Re: [PATCH v1 1/5] libperf cpumap: Correct reference count for perf_cpu_map__merge()

From: Adrian Hunter
Date: Thu Oct 10 2024 - 13:42:15 EST


On 25/09/24 22:53, Leo Yan wrote:
> The perf_cpu_map__merge() function has two arguments, 'orig' and 'other',
> and it returns results for three different cases:
>
> Case 1: 'other' is a subset of 'orig'.
> Case 2: 'orig' is a subset of 'other'.
> Case 3: 'orig' and 'other' are not subsets of each other.
>
> The result combinations are:
>
> +--------+-------------+-----------+-----------+
> | Cases | Result | orig | other |
> +--------+-------------+-----------+-----------+
> | Case1 | orig | No change | No change |
> +--------+-------------+-----------+-----------+
> | Case2 | other | No change | refcnt++ |
> +--------+-------------+-----------+-----------+
> | Case3 | New CPU map | refcnt-- | No change |
> +--------+-------------+-----------+-----------+
>
> Both Case 1 and Case 3 have a risk of releasing maps unexpectedly. This
> is because the reference counter operations are not consistent crossing
> different cases and leads to difficulty for callers handling them.
>
> For Case 1, because 'other' is a subset of 'orig', 'orig' is returned as
> the merging result, but its refcnt is not incremented.

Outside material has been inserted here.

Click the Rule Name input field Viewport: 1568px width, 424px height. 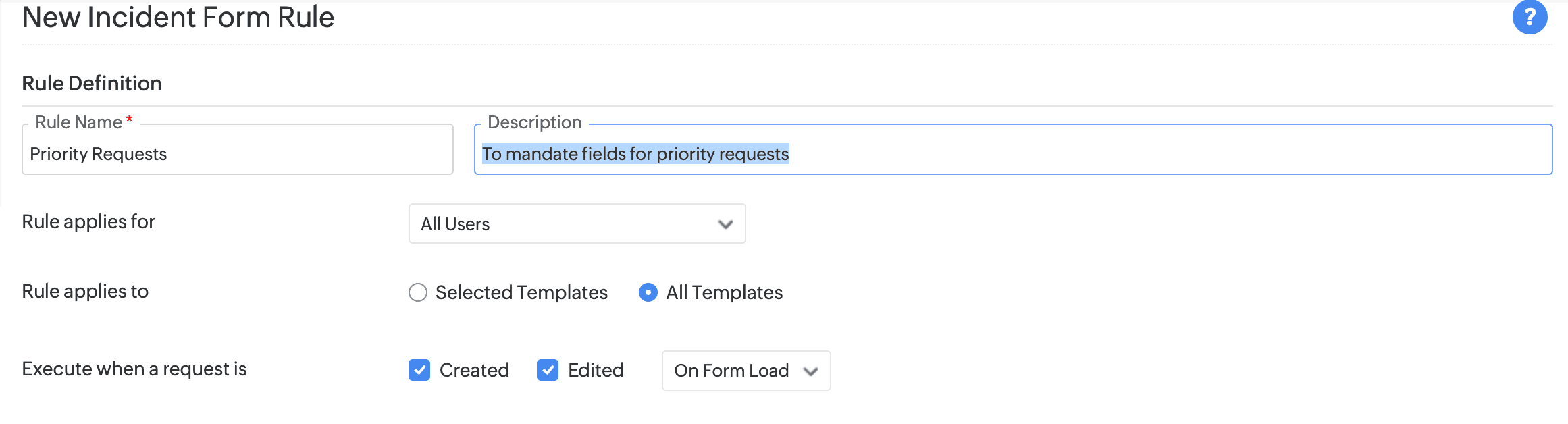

This can lead to
> the map being released repeatedly:
>
> struct perf_cpu_map *a = perf_cpu_map__new("1,2");
> struct perf_cpu_map *b = perf_cpu_map__new("2");
>
> /* 'm' and 'a' point to the same CPU map */
> struct perf_cpu_map *m = perf_cpu_map__merge(a, b);
>
> ...
>
> perf_cpu_map__put(m); -> Release the map
> perf_cpu_map__put(b);
> perf_cpu_map__put(a); -> Release the same merged again
>
> For Case 3, it is possible that the CPU map pointed to by 'orig' can be
> released twice: within the function and outside of it.
>
> struct perf_cpu_map *a = perf_cpu_map__new("1,2");
> struct perf_cpu_map *b = perf_cpu_map__new("3");
>
> struct perf_cpu_map *m = perf_cpu_map__merge(a, b);
> `> 'm' is new allocated map. But 'a' has
> been released in the function.
> ...
>
> perf_cpu_map__put(m);
> perf_cpu_map__put(b);
> perf_cpu_map__put(a); -> Release the 'a' map again
>
> This commit increases the reference counter if a passed map is returned.
> For the case of a newly allocated map, it does not change the reference
> counter for passed maps.

The 2 non-test uses of perf_cpu_map__merge both do:

a = perf_cpu_map__merge(a, b);

so another way to make the API less misleading would be
to introduce:

err = perf_cpu_map__merge_in(&a, b);

where:

int perf_cpu_map__merge_in(struct perf_cpu_map **orig, struct perf_cpu_map *other)
{
struct perf_cpu_map *result = perf_cpu_map__merge(*orig, other);

if (!result)
return -ENOMEM;

*orig = result;
return 0;
}

without any changes to perf_cpu_map__merge().

>
> Signed-off-by: Leo Yan <leo.yan@xxxxxxx>
> ---
> tools/lib/perf/cpumap.c | 11 +++--------
> 1 file changed, 3 insertions(+), 8 deletions(-)
>
> diff --git a/tools/lib/perf/cpumap.c b/tools/lib/perf/cpumap.c
> index cae799ad44e1..3f80eade8b1c 100644
> --- a/tools/lib/perf/cpumap.c
> +++ b/tools/lib/perf/cpumap.c
> @@ -438,9 +438,7 @@ bool perf_cpu_map__is_subset(const struct perf_cpu_map *a, const struct perf_cpu
> /*
> * Merge two cpumaps
> *
> - * orig either gets freed and replaced with a new map, or reused
> - * with no reference count change (similar to "realloc")
> - * other has its reference count increased.
> + * Return a new map, or reused with its reference count increased.
> */
>
> struct perf_cpu_map *perf_cpu_map__merge(struct perf_cpu_map *orig,
> @@ -452,11 +450,9 @@ struct perf_cpu_map *perf_cpu_map__merge(struct perf_cpu_map *orig,
> struct perf_cpu_map *merged;
>
> if (perf_cpu_map__is_subset(orig, other))
> - return orig;
> - if (perf_cpu_map__is_subset(other, orig)) {
> - perf_cpu_map__put(orig);
> + return perf_cpu_map__get(orig);
> + if (perf_cpu_map__is_subset(other, orig))
> return perf_cpu_map__get(other);
> - }
>
> tmp_len = __perf_cpu_map__nr(orig) + __perf_cpu_map__nr(other);
> tmp_cpus = malloc(tmp_len * sizeof(struct perf_cpu));
> @@ -483,7 +479,6 @@ struct perf_cpu_map *perf_cpu_map__merge(struct perf_cpu_map *orig,
>
> merged = cpu_map__trim_new(k, tmp_cpus);
> free(tmp_cpus);
> - perf_cpu_map__put(orig);
> return merged;
> }
>